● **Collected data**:

···

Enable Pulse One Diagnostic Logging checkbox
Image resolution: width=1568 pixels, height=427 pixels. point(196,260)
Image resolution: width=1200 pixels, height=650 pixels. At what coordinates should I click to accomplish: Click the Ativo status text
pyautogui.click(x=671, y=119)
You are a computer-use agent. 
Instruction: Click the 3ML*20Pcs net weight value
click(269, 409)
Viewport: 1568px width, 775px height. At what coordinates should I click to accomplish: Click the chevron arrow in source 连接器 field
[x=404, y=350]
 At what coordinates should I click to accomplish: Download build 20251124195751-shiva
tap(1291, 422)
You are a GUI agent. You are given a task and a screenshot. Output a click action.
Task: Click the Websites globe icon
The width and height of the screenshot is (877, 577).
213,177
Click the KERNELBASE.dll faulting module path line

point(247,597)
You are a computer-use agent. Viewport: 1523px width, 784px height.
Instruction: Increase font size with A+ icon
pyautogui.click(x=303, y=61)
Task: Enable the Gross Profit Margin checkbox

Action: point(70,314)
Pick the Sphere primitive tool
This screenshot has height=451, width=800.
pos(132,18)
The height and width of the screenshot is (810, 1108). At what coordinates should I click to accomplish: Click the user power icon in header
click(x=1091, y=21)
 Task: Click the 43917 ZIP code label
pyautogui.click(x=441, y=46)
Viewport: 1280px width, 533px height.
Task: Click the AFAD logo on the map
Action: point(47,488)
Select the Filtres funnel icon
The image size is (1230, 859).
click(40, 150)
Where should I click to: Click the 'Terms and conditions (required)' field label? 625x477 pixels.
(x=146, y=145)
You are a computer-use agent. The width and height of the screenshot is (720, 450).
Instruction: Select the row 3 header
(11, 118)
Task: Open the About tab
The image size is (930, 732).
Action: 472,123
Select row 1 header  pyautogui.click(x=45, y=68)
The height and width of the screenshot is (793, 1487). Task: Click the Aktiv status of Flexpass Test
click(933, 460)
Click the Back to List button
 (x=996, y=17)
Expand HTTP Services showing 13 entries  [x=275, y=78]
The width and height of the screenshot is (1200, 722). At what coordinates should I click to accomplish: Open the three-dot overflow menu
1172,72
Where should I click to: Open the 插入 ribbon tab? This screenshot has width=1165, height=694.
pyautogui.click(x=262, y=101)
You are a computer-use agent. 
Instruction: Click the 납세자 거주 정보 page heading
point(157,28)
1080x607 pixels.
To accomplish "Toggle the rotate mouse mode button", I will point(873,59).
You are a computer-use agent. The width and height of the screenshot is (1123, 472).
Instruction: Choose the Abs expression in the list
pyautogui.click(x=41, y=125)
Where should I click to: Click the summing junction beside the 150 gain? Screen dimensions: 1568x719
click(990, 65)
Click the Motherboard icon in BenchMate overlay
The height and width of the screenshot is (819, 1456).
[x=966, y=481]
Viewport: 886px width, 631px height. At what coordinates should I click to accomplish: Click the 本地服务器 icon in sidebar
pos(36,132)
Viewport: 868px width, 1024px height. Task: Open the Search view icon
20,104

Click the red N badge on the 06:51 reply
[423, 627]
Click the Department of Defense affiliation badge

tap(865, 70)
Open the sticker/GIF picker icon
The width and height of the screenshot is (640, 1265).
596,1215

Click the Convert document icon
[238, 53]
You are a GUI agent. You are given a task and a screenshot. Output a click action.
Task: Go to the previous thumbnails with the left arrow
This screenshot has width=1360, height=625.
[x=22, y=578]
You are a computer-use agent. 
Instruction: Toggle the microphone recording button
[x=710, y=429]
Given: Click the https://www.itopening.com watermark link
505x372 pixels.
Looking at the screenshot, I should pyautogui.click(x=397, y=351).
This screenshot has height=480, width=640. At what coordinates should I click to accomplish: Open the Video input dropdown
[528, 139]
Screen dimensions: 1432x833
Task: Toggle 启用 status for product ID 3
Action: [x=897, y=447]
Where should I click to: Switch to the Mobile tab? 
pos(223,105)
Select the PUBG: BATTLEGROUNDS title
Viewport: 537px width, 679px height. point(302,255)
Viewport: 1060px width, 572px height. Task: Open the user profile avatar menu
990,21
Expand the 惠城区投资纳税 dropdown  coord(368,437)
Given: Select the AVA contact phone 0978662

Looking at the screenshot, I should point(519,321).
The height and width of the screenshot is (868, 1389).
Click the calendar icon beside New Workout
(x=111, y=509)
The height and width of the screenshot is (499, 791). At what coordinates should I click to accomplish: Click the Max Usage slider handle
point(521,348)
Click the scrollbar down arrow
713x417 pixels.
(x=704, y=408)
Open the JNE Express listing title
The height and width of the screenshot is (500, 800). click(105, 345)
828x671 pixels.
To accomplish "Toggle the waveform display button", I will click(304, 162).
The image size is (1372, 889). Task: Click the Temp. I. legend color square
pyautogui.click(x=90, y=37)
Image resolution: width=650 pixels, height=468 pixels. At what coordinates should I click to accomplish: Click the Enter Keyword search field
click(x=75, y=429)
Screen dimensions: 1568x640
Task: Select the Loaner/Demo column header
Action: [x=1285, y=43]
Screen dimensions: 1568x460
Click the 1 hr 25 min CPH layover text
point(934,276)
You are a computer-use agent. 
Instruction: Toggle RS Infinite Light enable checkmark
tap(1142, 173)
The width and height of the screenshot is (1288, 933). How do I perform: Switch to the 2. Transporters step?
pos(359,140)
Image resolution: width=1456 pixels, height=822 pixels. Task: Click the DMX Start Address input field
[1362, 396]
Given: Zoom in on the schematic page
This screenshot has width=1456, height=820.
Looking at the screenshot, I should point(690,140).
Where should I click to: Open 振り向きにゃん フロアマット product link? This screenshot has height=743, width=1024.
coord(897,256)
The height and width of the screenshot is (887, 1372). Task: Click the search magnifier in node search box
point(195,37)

···

● **Directions**: Transcribe each line of the data above, unaltered, from the one where "Viewport: 886px width, 631px" appears to the one where "Open the sticker/GIF picker icon" appears, inclusive of both.

● **Your response**:
Viewport: 886px width, 631px height. At what coordinates should I click to accomplish: Click the 本地服务器 icon in sidebar
pos(36,132)
Viewport: 868px width, 1024px height. Task: Open the Search view icon
20,104

Click the red N badge on the 06:51 reply
[423, 627]
Click the Department of Defense affiliation badge

tap(865, 70)
Open the sticker/GIF picker icon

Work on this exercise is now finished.